Assignment — Where the records below show the word "width" in a line, please copy that line.

Data for the task —
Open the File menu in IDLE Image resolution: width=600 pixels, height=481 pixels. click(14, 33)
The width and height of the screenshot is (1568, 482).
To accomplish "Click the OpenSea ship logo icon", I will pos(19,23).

---

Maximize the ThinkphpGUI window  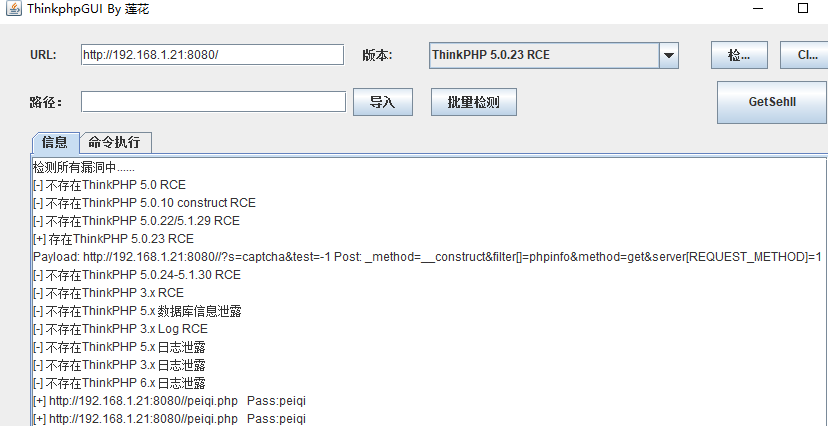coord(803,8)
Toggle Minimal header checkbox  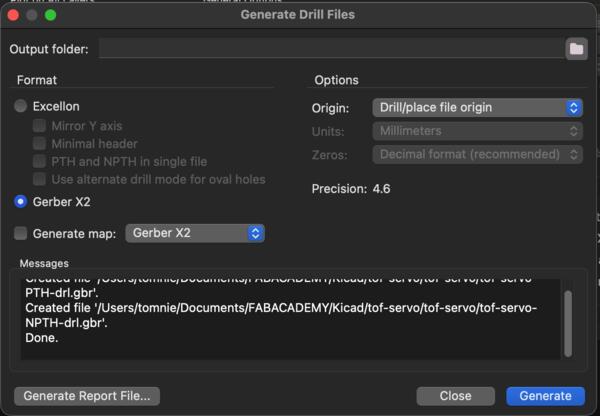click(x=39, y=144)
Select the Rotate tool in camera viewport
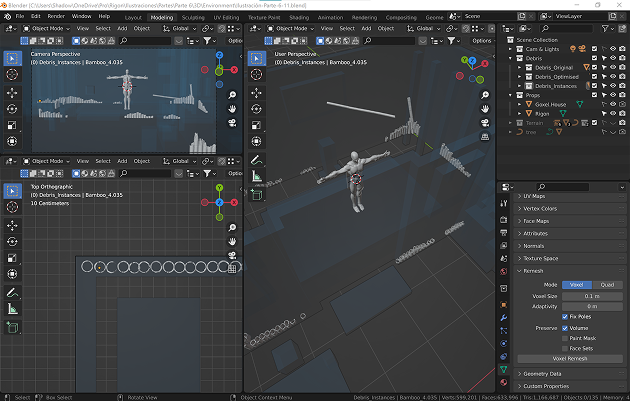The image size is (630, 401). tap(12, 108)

--

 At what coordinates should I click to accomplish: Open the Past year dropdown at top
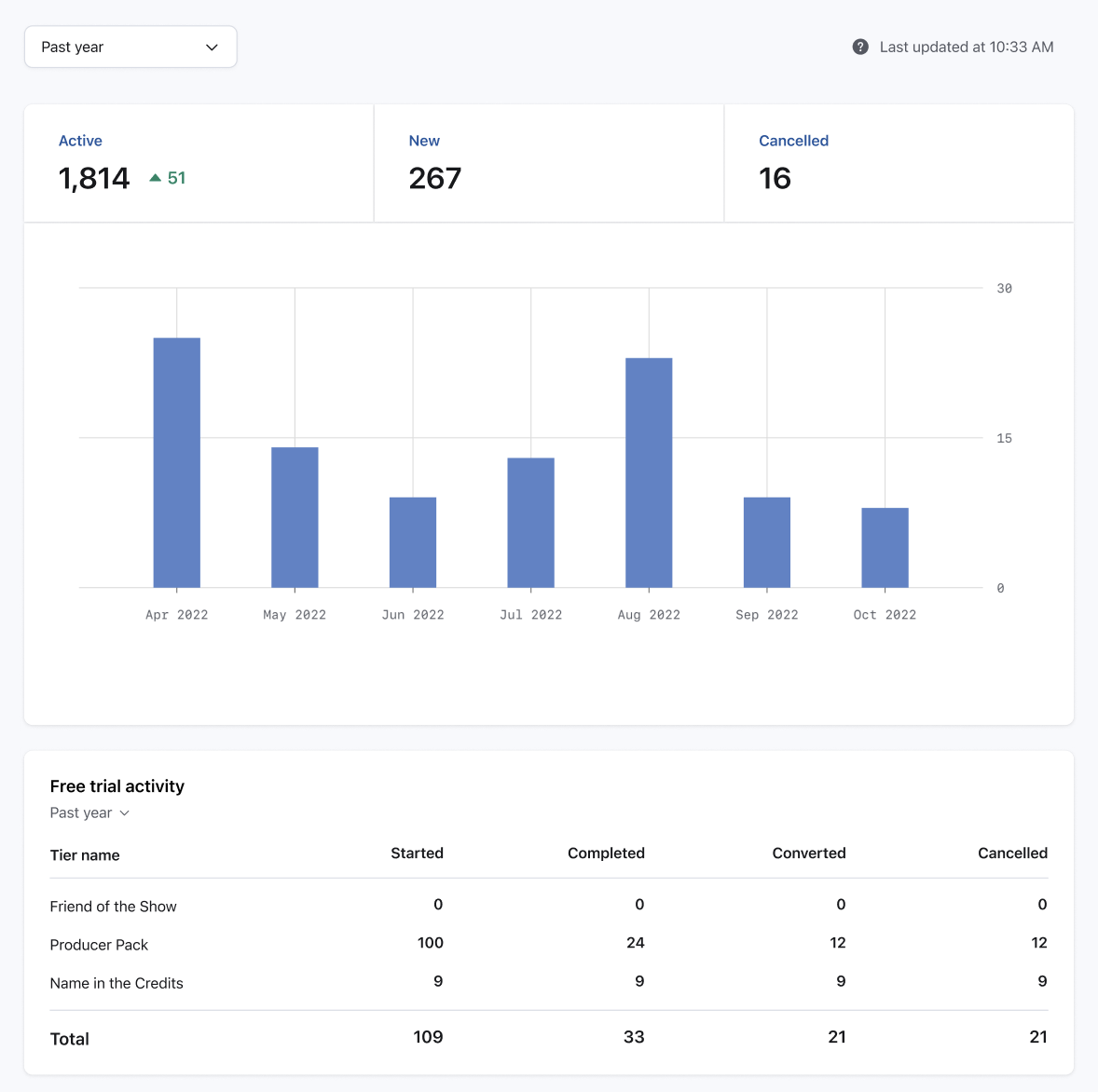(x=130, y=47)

Completed task —
Open the File menu in IDLE Image resolution: width=600 pixels, height=481 pixels. click(14, 33)
The width and height of the screenshot is (1568, 482).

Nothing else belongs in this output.